Au terme d'un processus qui aura duré plus de deux ans, le Conseil des ministres européens de la recherche vient donc d'adopter, le 22 décembre, en co-décision avec le Parlement, le cinquième programme-cadre. Fixé à 14,96 milliards d'euros, son budget représente par rapport au programme précédent une augmentation de 4,6%, ce qui, dans le contexte budgétaire actuel, traduit bien l'intérêt que portent les Etats membres à la recherche européenne.
J'aimerais souligner que ce nouveau programme-cadre représente davantage que la simple poursuite de ceux qui l'ont précédé. Nous avons, en effet, réussi à lui imprimer des inflexions significatives : avec lui, nous passons d'une recherche axée sur la performance pour elle-même à une recherche focalisée sur les problèmes socio-économiques qui se posent aujourd'hui à notre société. En outre, les moyens disponibles ont été concentrés sur des priorités soigneusement ciblées afin d'éviter le saupoudrage financier qui limitait trop souvent l'impact de nos efforts.
J'ai souligné à plusieurs reprises les lourdeurs et les inconvénients de la procédure actuelle, en particulier celles qui découlent du mode d'adoption du programme-cadre à l'unanimité. Cette règle fait que les priorités de recherche de l'Union risquent d'être surtout le reflet de priorités nationales et sectorielles et non l'expression de ce que devrait être une politique européenne au plein sens du terme. Fort heureusement, le traité d'Amsterdam permettra d'adopter les futurs programmes à la majorité qualifiée, ce qui devrait permettre d'en faire évoluer les contours autant que les contenus.

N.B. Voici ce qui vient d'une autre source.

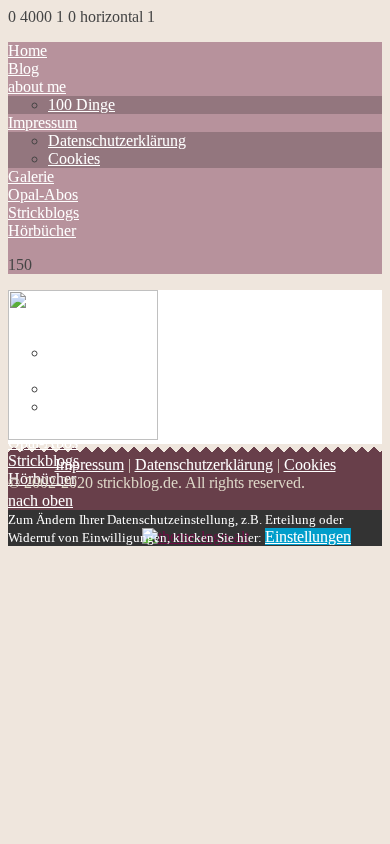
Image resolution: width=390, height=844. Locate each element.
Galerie (31, 176)
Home (27, 50)
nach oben (40, 500)
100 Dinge (81, 104)
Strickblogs (43, 212)
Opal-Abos (43, 194)
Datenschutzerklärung (117, 140)
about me (37, 86)
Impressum (42, 122)
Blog (23, 68)
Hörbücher (42, 230)
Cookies (74, 158)
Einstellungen (308, 536)
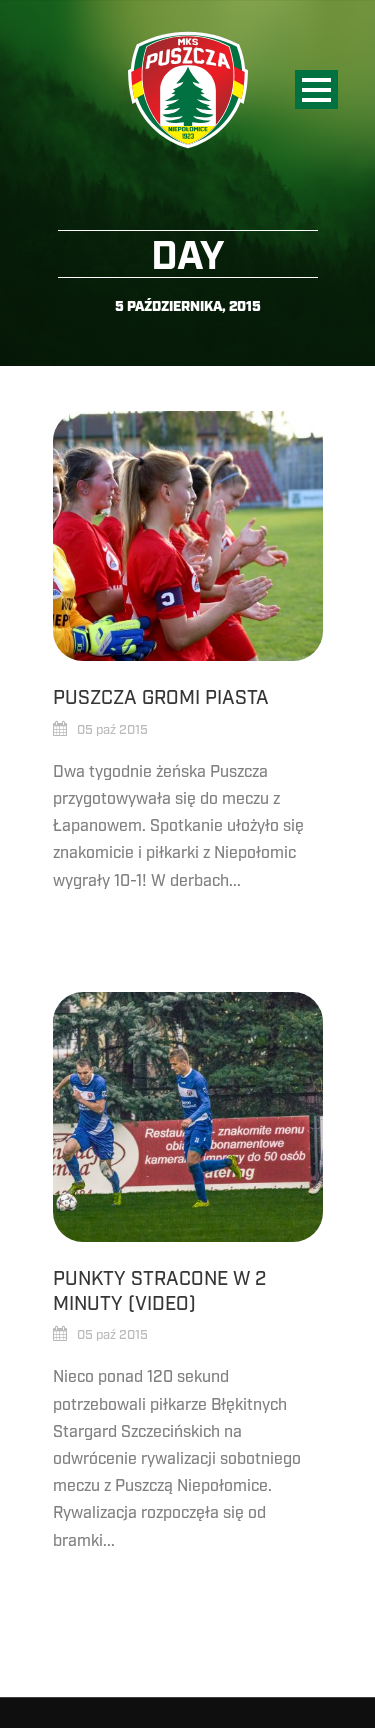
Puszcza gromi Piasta (161, 698)
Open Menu (316, 89)
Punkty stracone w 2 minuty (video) (159, 1291)
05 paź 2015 (112, 730)
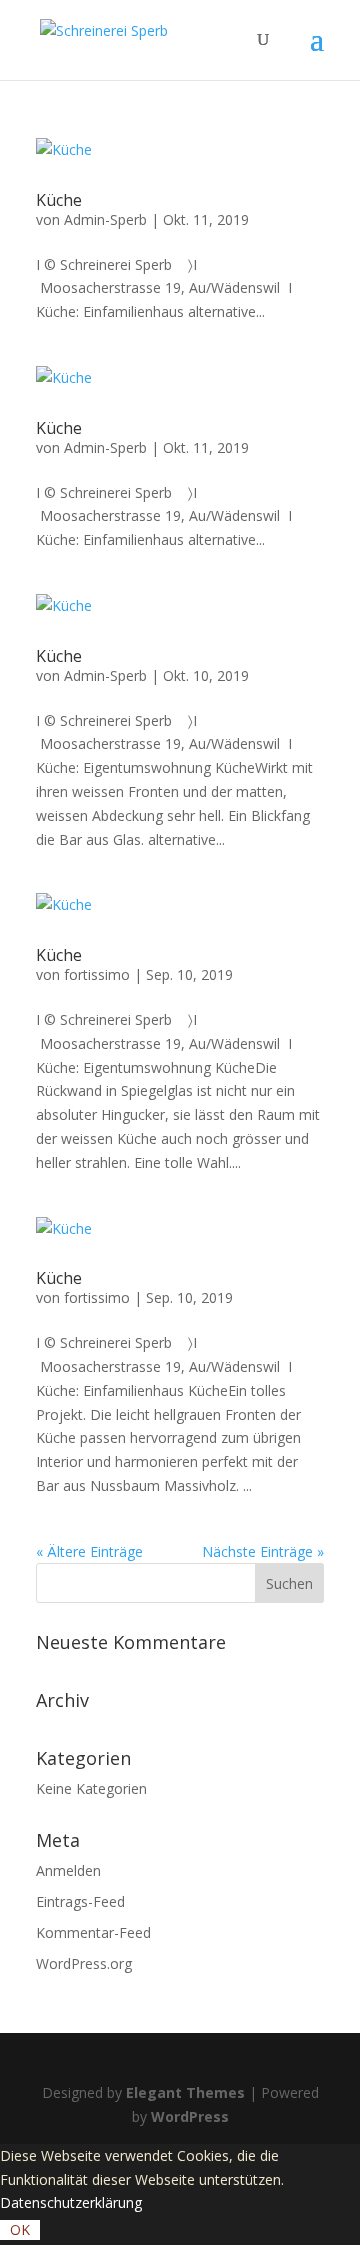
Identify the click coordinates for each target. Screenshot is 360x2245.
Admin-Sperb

Le nouveau programme-cadre sera lancé officiellement au cours de la conférence d'Essen des 25 et 26 février prochains (voir page 14). Pour l'ensemble des chercheurs et les industriels européens, il constituera un instrument unique de planification stratégique tout au long des cinq années à venir. C'est bien sûr un événement important pour les différents acteurs de la recherche et de l'innovation. Mais son intérêt et son impact dépassent largement le cadre de ces milieux spécialisés : il permettra, en effet, à la société européenne tout entière de tirer un bénéfice accru des progrès technologiques qui marquent notre entrée dans le XXIème siècle, notamment en ce qui concerne la création des emplois de qualité dont nous avons tant besoin.
Voilà pourquoi nous avons voulu accompagner ce lancement d'un effort particulier en matière d'information : les effets de la conférence d'Essen seront prolongés en particulier par la publication de ce numéro spécial, qui présente l'ensemble des "actions-clés" du cinquième programme-cadre, et le développement de l'information électronique consacrée à la recherche communautaire.
Cet effort d'information est d'autant plus nécessaire que ce programme s'ouvre plus que jamais aux petites et moyennes entreprises. Jusqu'à présent, celles-ci éprouvaient de réelles difficultés à participer à nos programmes. Ce constat nous a incité à prévoir des mesures particulières qui leur en faciliteront l'accès afin de stimuler leur capacité à l'innovation et à la création d'emplois dont elles sont le principal vivier.
Si, pour conquérir de nouveaux marchés, il nous faut investir davantage dans la recherche, il est également nécessaire de tout mettre en oeuvre pour donner à l'innovation un environnement plus favorable qu'il ne l'est aujourd'hui.
C'est ce qu'offre précisément ce programme-cadre. Il n'est pas seulement conçu pour soutenir la recherche ou le développement de technologies : il est également doté d'outils qui permettront d'aider au transfert de technologies, de faciliter l'accès au capital-risque, de renforcer la protection des droits de propriété intellectuelle et de développer les ressources humaines.
Le cinquième programme-cadre propose une nouvelle donne pour la recherche communautaire. Son succès dépend maintenant de la mobilisation effective de l'industrie et des chercheurs autour de ses grands objectifs. C'est en associant la créativité de ses entreprises et l'excellence de ses instituts scientifiques que l'Europe créera la richesse dont elle a besoin pour l'équilibre de la société et l'épanouissement de nos concitoyens.